There are varying estimates of how many veterans’ charities exist, but some estimates put the figure at over 500, with various and sometimes overlapping services, and many are also small local charities. One issue the Armed Forces community faces is finding out where to go for help, and sometimes there is information overload that can spread confusion.

What enhanced offers can be made?

Charity sector:

The charity sector can enhance your local Armed Forces community offer. Some local charities can develop tailored location-specific solutions, however many do need support from the local authority. Operation Veteran in North Shields, for example, started as a provider of breakfast clubs and a safe space for veterans to relax, then the local YMCA provided space to hold these for free and the local authority assisted in developing the charity further both in terms of funding and networking and it now provides welfare support (including emergency food parcels), CV support and job help. Local authorities can commit to developing their relationship with the charity sector and work with them to develop strong working partnerships.


Some local authorities (Support for Armed Forces personnel and veterans | Hull City Council is a great example) have dedicated officer time and resources to communicating where to go to get help.
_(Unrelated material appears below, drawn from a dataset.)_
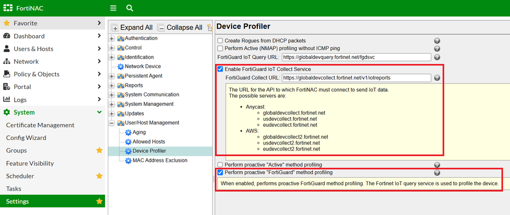
Task: Click help icon beside IoT Query URL
Action: [x=437, y=57]
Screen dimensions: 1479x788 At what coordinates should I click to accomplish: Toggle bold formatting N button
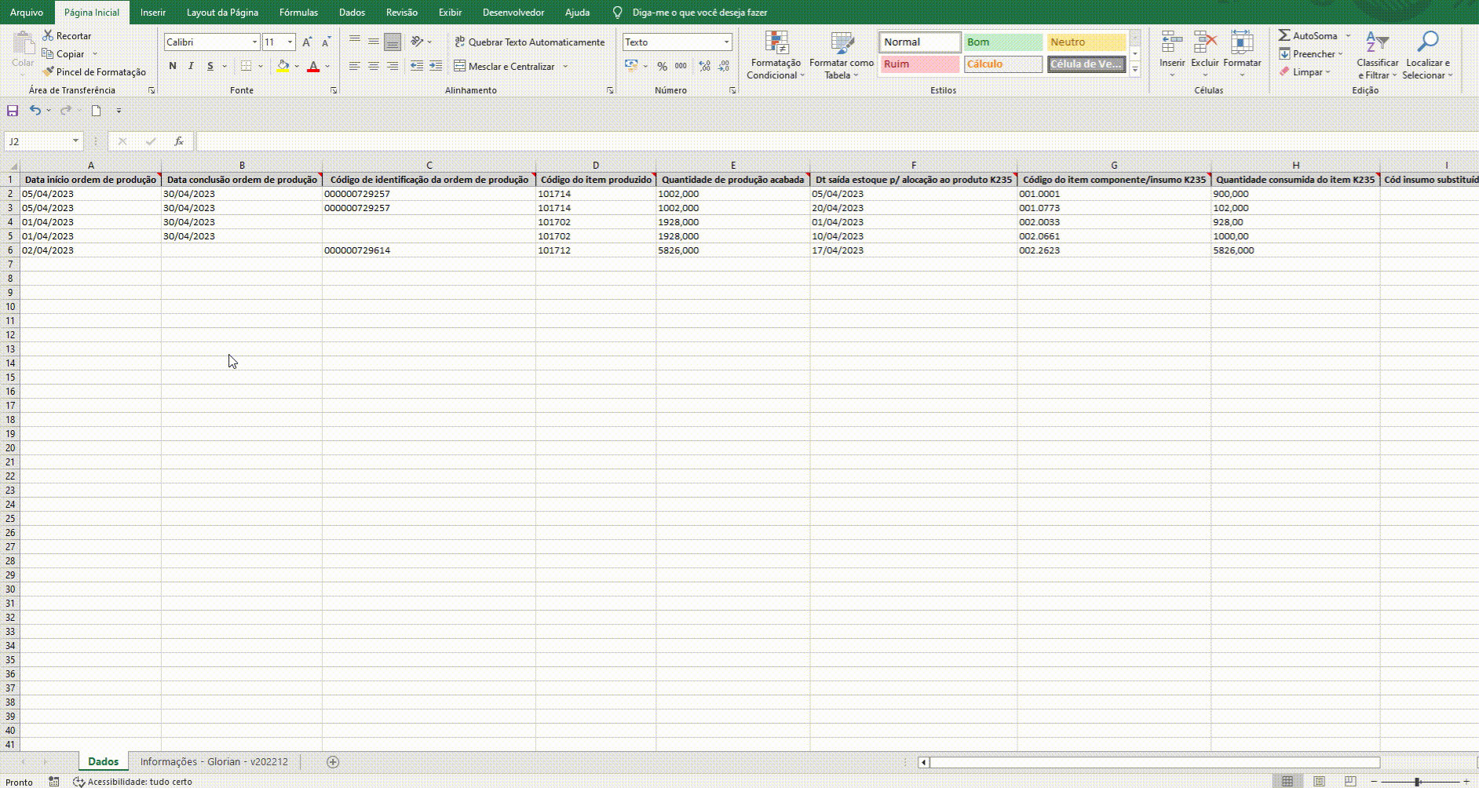pos(173,66)
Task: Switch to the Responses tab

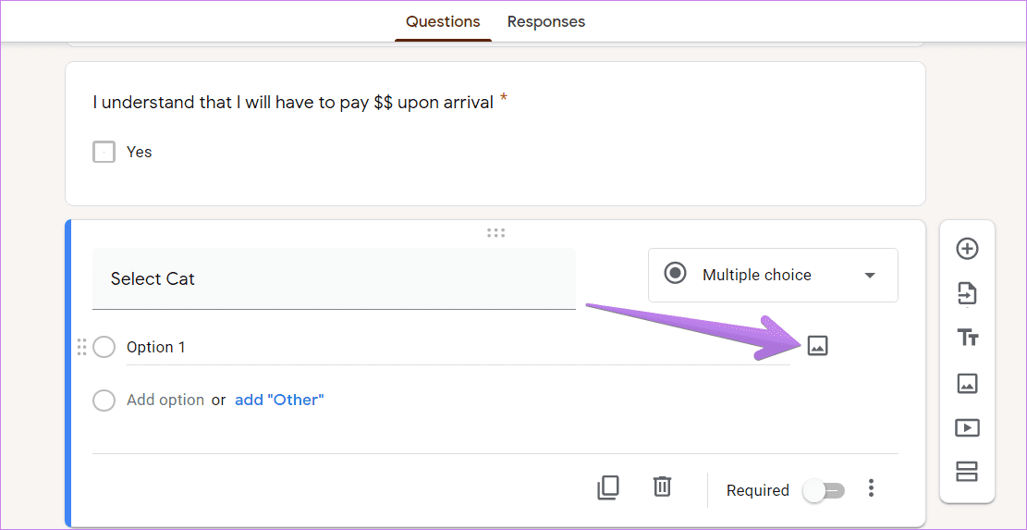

Whilst this may seem a small initiative it is also extremely effective: Hull offers the basic services themselves but their partnership with the charity sector is well-publicized. What sets Hull’s communications apart is the large number of excellent documents that can be downloaded that clearly and precisely relate to a large amount of information.

Powers and Financing:

There are no additional powers required but, depending on the scheme being implemented, there may be a financial implication. The level of funding each charity requires will vary depending on what service is being offered. Labour Armed Forces Champions and councillors who have experience in this area can assist with advice and networking for candidates and councillors who require more information in this area. Improving the veteran’s websites and producing pdf documents will require a certain amount of officer time but should not have a significant impact on budgets.